真道医師の性格や資質や力量、どんな人という想定で描き始めたのか、もう忘れてしまっているのかもしれません。来栖医師と出会って影響されて本を書いて挫折して…というのが影響したから人格変わったのかなとも考えてみましたが、それでは説明がつかないくらい、何人もの人の役割を真道医師にやらせているように感じます。近藤誠氏の主張に沿っていけば訴求力のあるマンガになるだろうと見切り発車で始めたら、そうはならなかったので苦労しているのかもしれません。

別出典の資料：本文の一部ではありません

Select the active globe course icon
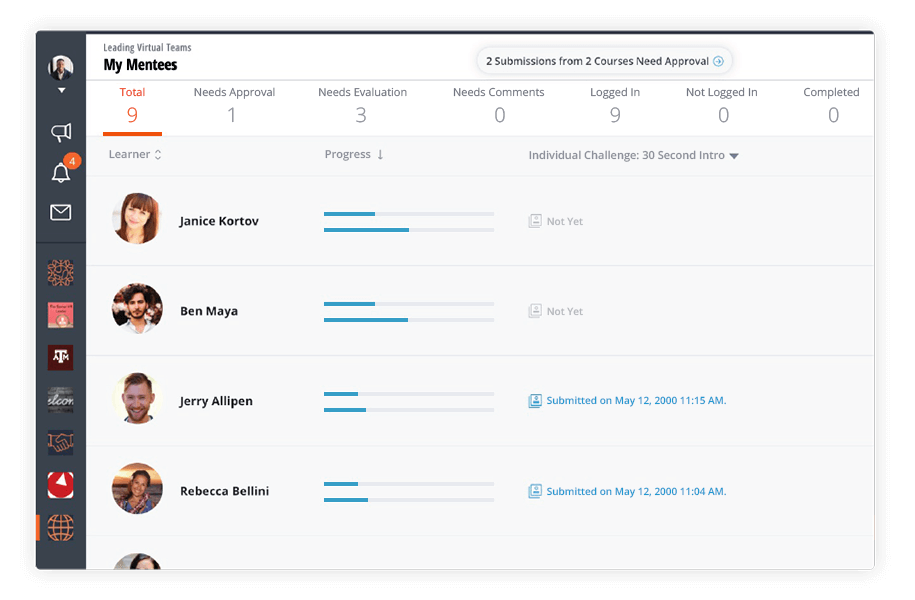Screen dimensions: 915x600 point(60,528)
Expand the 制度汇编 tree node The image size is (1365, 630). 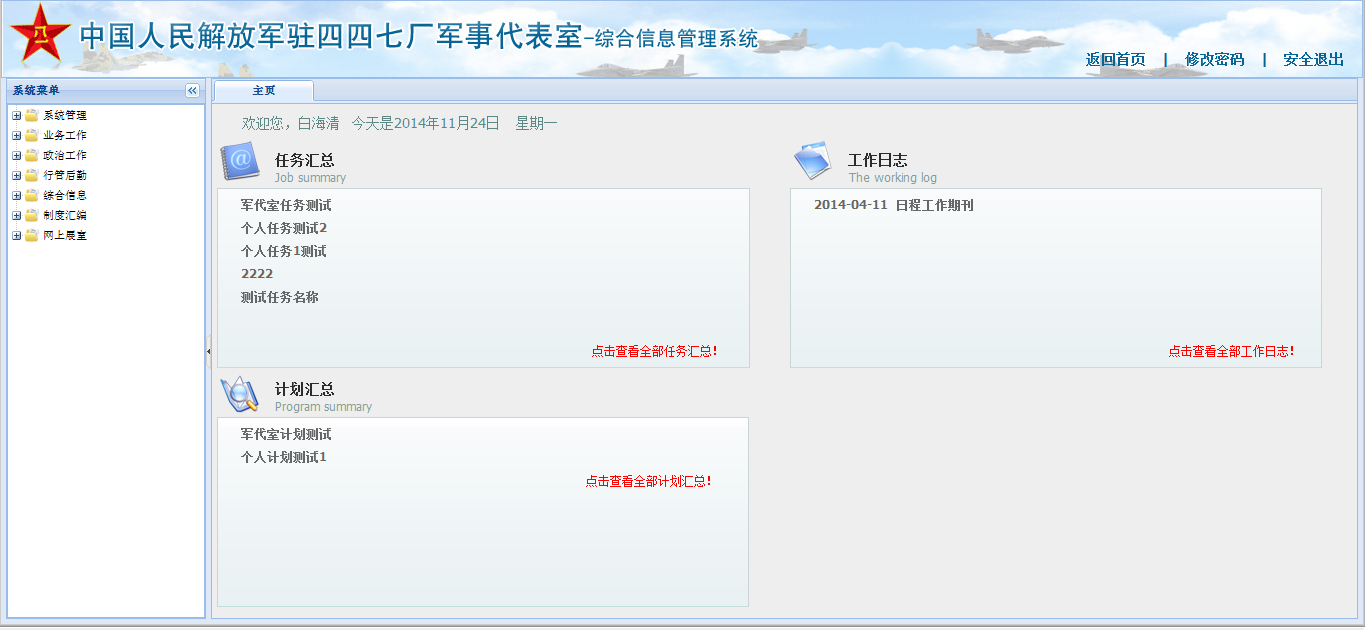point(16,215)
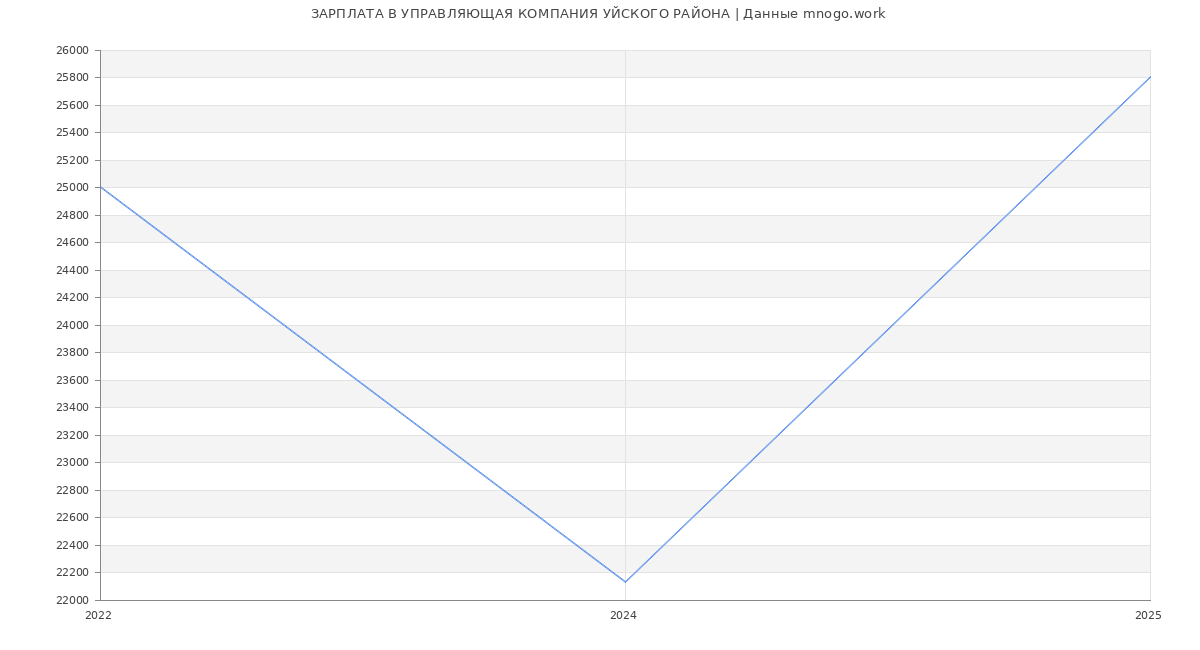Click the 24800 y-axis label
The height and width of the screenshot is (650, 1200).
point(72,215)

真道医師が頼りないのも、大柴医師が患者さんより婚活を優先して丸投げし、患者さんの具合が悪くなったら「真道の奴っ…何をやらかしやがった!?」と責任転嫁するのも、タイトル「医者を見たら死神と思え」が示すように医者の権威を失墜させるのが目的のマンガなのだとすれば、そこは一貫しているのかもしれません。だとすれば読む価値があるのかどうかは疑問ですが。

ところで、医師の初期研修制度は何回か大きな変更を経ていて、昭和21年から43年までの「インターン制度」は、医学部卒業後1年以上のインターン期間を経てから国家試験を受けるというものでした。43年から平成16年までは、卒業と同時に国家試験を受け、その後の研修は「努力目標」でした。平成16年以降は2年間の初期研修が義務化され、多くの科を経験することが必修になりました。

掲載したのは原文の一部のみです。